DATA:
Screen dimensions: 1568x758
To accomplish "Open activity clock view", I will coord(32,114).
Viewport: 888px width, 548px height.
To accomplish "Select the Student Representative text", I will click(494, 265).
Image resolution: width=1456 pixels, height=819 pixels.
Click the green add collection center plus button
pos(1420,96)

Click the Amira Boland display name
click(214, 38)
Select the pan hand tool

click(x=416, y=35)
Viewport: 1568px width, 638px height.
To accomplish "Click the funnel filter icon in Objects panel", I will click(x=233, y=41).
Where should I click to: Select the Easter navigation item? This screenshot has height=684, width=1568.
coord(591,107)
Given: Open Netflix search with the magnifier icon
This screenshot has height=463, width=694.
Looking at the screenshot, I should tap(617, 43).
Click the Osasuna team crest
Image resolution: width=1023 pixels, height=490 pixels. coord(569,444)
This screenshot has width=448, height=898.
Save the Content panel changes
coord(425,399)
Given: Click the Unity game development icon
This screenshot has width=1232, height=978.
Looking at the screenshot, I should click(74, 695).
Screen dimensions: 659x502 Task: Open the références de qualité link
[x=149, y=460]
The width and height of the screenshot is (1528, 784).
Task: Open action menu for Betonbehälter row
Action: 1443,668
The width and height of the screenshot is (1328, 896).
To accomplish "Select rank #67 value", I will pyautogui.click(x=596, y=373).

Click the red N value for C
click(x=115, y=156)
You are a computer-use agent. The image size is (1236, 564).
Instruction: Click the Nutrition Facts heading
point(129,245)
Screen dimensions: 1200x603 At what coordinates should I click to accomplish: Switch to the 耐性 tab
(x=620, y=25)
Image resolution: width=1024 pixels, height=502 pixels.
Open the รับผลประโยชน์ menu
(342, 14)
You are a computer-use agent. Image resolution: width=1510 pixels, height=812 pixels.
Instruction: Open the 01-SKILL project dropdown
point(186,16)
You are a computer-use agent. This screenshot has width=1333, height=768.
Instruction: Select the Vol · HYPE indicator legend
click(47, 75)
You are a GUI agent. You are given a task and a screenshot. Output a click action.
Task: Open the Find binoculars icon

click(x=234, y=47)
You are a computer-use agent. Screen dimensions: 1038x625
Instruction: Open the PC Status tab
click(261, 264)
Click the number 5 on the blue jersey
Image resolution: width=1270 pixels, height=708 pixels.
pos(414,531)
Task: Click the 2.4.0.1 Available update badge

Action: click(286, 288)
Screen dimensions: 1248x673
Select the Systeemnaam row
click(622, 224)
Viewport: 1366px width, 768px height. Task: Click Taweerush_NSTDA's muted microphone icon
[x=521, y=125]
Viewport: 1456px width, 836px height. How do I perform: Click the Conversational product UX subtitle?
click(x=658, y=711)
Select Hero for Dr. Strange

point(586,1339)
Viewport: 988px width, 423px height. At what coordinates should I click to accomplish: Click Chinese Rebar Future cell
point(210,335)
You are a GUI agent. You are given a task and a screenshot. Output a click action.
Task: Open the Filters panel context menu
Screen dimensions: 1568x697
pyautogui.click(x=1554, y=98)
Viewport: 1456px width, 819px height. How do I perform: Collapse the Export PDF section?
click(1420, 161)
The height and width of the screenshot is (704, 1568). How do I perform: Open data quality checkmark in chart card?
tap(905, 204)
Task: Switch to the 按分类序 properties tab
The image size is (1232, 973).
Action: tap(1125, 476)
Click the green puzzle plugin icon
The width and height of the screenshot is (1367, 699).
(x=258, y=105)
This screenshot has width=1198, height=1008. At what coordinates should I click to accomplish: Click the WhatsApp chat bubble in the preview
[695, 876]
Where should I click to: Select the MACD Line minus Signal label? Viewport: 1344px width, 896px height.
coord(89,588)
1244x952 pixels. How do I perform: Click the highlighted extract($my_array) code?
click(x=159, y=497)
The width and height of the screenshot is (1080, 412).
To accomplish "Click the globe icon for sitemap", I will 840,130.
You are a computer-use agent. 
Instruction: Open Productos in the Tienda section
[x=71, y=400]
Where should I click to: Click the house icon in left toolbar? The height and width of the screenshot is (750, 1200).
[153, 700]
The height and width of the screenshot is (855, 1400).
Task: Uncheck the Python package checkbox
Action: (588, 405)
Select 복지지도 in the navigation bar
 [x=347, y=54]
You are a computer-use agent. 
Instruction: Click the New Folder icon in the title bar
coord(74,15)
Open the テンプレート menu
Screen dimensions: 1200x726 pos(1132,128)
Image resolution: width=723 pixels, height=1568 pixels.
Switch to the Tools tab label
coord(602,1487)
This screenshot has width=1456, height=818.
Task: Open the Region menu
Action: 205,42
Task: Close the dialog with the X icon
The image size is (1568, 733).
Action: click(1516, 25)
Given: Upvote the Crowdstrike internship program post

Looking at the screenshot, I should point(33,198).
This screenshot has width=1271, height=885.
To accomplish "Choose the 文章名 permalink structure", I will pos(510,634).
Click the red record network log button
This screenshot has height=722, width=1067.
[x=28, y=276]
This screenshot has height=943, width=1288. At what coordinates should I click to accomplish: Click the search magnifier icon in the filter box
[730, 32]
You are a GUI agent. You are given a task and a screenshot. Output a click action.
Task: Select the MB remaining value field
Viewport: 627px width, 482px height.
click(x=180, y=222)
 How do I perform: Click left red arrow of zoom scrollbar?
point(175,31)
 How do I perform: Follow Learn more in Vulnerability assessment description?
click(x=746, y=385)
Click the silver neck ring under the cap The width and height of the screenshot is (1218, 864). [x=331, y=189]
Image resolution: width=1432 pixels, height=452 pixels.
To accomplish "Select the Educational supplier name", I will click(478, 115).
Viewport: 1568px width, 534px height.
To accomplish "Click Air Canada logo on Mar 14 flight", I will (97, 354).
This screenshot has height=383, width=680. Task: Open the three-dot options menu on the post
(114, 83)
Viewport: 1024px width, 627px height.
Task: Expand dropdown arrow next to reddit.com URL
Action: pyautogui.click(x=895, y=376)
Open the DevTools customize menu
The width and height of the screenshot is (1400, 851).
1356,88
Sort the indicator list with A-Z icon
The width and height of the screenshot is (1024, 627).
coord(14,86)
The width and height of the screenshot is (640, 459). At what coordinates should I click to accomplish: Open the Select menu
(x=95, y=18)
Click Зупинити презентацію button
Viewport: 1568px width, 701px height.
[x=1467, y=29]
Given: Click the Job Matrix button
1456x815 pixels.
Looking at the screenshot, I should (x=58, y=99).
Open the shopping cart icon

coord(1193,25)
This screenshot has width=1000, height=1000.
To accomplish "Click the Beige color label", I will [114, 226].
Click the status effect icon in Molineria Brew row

DIRECTIONS FOR THIS TASK: Put every line of the items above into a numbered list, skipping any blank lines.

RESULT OF THE TASK:
1. Screen dimensions: 1568x758
2. To accomplish "Open activity clock view", I will coord(32,114).
3. Viewport: 888px width, 548px height.
4. To accomplish "Select the Student Representative text", I will click(494, 265).
5. Image resolution: width=1456 pixels, height=819 pixels.
6. Click the green add collection center plus button
7. pos(1420,96)
8. Click the Amira Boland display name
9. click(214, 38)
10. Select the pan hand tool
11. click(x=416, y=35)
12. Viewport: 1568px width, 638px height.
13. To accomplish "Click the funnel filter icon in Objects panel", I will click(x=233, y=41).
14. Where should I click to: Select the Easter navigation item? This screenshot has height=684, width=1568.
15. coord(591,107)
16. Given: Open Netflix search with the magnifier icon
17. This screenshot has height=463, width=694.
18. Looking at the screenshot, I should tap(617, 43).
19. Click the Osasuna team crest
20. Image resolution: width=1023 pixels, height=490 pixels. coord(569,444)
21. This screenshot has width=448, height=898.
22. Save the Content panel changes
23. coord(425,399)
24. Given: Click the Unity game development icon
25. This screenshot has width=1232, height=978.
26. Looking at the screenshot, I should click(74, 695).
27. Screen dimensions: 659x502 Task: Open the références de qualité link
28. [x=149, y=460]
29. The width and height of the screenshot is (1528, 784).
30. Task: Open action menu for Betonbehälter row
31. Action: 1443,668
32. The width and height of the screenshot is (1328, 896).
33. To accomplish "Select rank #67 value", I will pyautogui.click(x=596, y=373).
34. Click the red N value for C
35. click(x=115, y=156)
36. You are a computer-use agent. The image size is (1236, 564).
37. Instruction: Click the Nutrition Facts heading
38. point(129,245)
39. Screen dimensions: 1200x603 At what coordinates should I click to accomplish: Switch to the 耐性 tab
40. (x=620, y=25)
41. Image resolution: width=1024 pixels, height=502 pixels.
42. Open the รับผลประโยชน์ menu
43. (342, 14)
44. You are a computer-use agent. Image resolution: width=1510 pixels, height=812 pixels.
45. Instruction: Open the 01-SKILL project dropdown
46. point(186,16)
47. You are a computer-use agent. This screenshot has width=1333, height=768.
48. Instruction: Select the Vol · HYPE indicator legend
49. click(47, 75)
50. You are a GUI agent. You are given a task and a screenshot. Output a click action.
51. Task: Open the Find binoculars icon
52. click(x=234, y=47)
53. You are a computer-use agent. Screen dimensions: 1038x625
54. Instruction: Open the PC Status tab
55. click(261, 264)
56. Click the number 5 on the blue jersey
57. Image resolution: width=1270 pixels, height=708 pixels.
58. pos(414,531)
59. Task: Click the 2.4.0.1 Available update badge
60. Action: click(286, 288)
61. Screen dimensions: 1248x673
62. Select the Systeemnaam row
63. click(622, 224)
64. Viewport: 1366px width, 768px height. Task: Click Taweerush_NSTDA's muted microphone icon
65. [x=521, y=125]
66. Viewport: 1456px width, 836px height. How do I perform: Click the Conversational product UX subtitle?
67. click(x=658, y=711)
68. Select Hero for Dr. Strange
69. point(586,1339)
70. Viewport: 988px width, 423px height. At what coordinates should I click to accomplish: Click Chinese Rebar Future cell
71. point(210,335)
72. You are a GUI agent. You are given a task and a screenshot. Output a click action.
73. Task: Open the Filters panel context menu
74. Screen dimensions: 1568x697
75. pyautogui.click(x=1554, y=98)
76. Viewport: 1456px width, 819px height. How do I perform: Collapse the Export PDF section?
77. click(1420, 161)
78. The height and width of the screenshot is (704, 1568). How do I perform: Open data quality checkmark in chart card?
79. tap(905, 204)
80. Task: Switch to the 按分类序 properties tab
81. The image size is (1232, 973).
82. Action: tap(1125, 476)
83. Click the green puzzle plugin icon
84. The width and height of the screenshot is (1367, 699).
85. (x=258, y=105)
86. This screenshot has width=1198, height=1008. At what coordinates should I click to accomplish: Click the WhatsApp chat bubble in the preview
87. [695, 876]
88. Where should I click to: Select the MACD Line minus Signal label? Viewport: 1344px width, 896px height.
89. coord(89,588)
90. 1244x952 pixels. How do I perform: Click the highlighted extract($my_array) code?
91. click(x=159, y=497)
92. The width and height of the screenshot is (1080, 412).
93. To accomplish "Click the globe icon for sitemap", I will 840,130.
94. You are a computer-use agent. 
95. Instruction: Open Productos in the Tienda section
96. [x=71, y=400]
97. Where should I click to: Click the house icon in left toolbar? The height and width of the screenshot is (750, 1200).
98. [153, 700]
99. The height and width of the screenshot is (855, 1400).
100. Task: Uncheck the Python package checkbox
101. Action: (588, 405)
102. Select 복지지도 in the navigation bar
103.  [x=347, y=54]
104. You are a computer-use agent. 
105. Instruction: Click the New Folder icon in the title bar
106. coord(74,15)
107. Open the テンプレート menu
108. Screen dimensions: 1200x726 pos(1132,128)
109. Image resolution: width=723 pixels, height=1568 pixels.
110. Switch to the Tools tab label
111. coord(602,1487)
112. This screenshot has width=1456, height=818.
113. Task: Open the Region menu
114. Action: 205,42
115. Task: Close the dialog with the X icon
116. The image size is (1568, 733).
117. Action: click(1516, 25)
118. Given: Upvote the Crowdstrike internship program post
119. Looking at the screenshot, I should point(33,198).
120. This screenshot has width=1271, height=885.
121. To accomplish "Choose the 文章名 permalink structure", I will pos(510,634).
122. Click the red record network log button
123. This screenshot has height=722, width=1067.
124. [x=28, y=276]
125. This screenshot has height=943, width=1288. At what coordinates should I click to accomplish: Click the search magnifier icon in the filter box
126. [730, 32]
127. You are a GUI agent. You are given a task and a screenshot. Output a click action.
128. Task: Select the MB remaining value field
129. Viewport: 627px width, 482px height.
130. click(x=180, y=222)
131.  How do I perform: Click left red arrow of zoom scrollbar?
132. point(175,31)
133.  How do I perform: Follow Learn more in Vulnerability assessment description?
134. click(x=746, y=385)
135. Click the silver neck ring under the cap The width and height of the screenshot is (1218, 864). [x=331, y=189]
136. Image resolution: width=1432 pixels, height=452 pixels.
137. To accomplish "Select the Educational supplier name", I will click(478, 115).
138. Viewport: 1568px width, 534px height.
139. To accomplish "Click Air Canada logo on Mar 14 flight", I will (97, 354).
140. This screenshot has height=383, width=680. Task: Open the three-dot options menu on the post
141. (114, 83)
142. Viewport: 1024px width, 627px height.
143. Task: Expand dropdown arrow next to reddit.com URL
144. Action: pyautogui.click(x=895, y=376)
145. Open the DevTools customize menu
146. The width and height of the screenshot is (1400, 851).
147. 1356,88
148. Sort the indicator list with A-Z icon
149. The width and height of the screenshot is (1024, 627).
150. coord(14,86)
151. The width and height of the screenshot is (640, 459). At what coordinates should I click to accomplish: Open the Select menu
152. (x=95, y=18)
153. Click Зупинити презентацію button
154. Viewport: 1568px width, 701px height.
155. [x=1467, y=29]
156. Given: Click the Job Matrix button
157. 1456x815 pixels.
158. Looking at the screenshot, I should (x=58, y=99).
159. Open the shopping cart icon
160. coord(1193,25)
161. This screenshot has width=1000, height=1000.
162. To accomplish "Click the Beige color label", I will [114, 226].
163. Click the status effect icon in Molineria Brew row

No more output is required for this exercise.